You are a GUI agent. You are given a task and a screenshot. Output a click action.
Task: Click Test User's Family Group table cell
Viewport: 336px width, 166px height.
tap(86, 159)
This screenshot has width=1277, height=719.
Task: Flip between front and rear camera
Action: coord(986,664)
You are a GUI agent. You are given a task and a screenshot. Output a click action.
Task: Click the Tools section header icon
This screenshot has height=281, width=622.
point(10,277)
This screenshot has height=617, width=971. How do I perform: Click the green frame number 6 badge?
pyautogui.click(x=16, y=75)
==
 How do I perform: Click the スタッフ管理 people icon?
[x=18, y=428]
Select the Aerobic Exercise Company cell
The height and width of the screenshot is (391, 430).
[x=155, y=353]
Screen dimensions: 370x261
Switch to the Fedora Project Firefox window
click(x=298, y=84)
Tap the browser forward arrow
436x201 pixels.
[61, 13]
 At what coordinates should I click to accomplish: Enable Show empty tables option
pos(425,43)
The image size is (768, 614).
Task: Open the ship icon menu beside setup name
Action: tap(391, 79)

** Exercise goal **
Locate all lines in the listing above with the word "cell". Copy them.

** Answer section **
Task: Click Test User's Family Group table cell
Select the Aerobic Exercise Company cell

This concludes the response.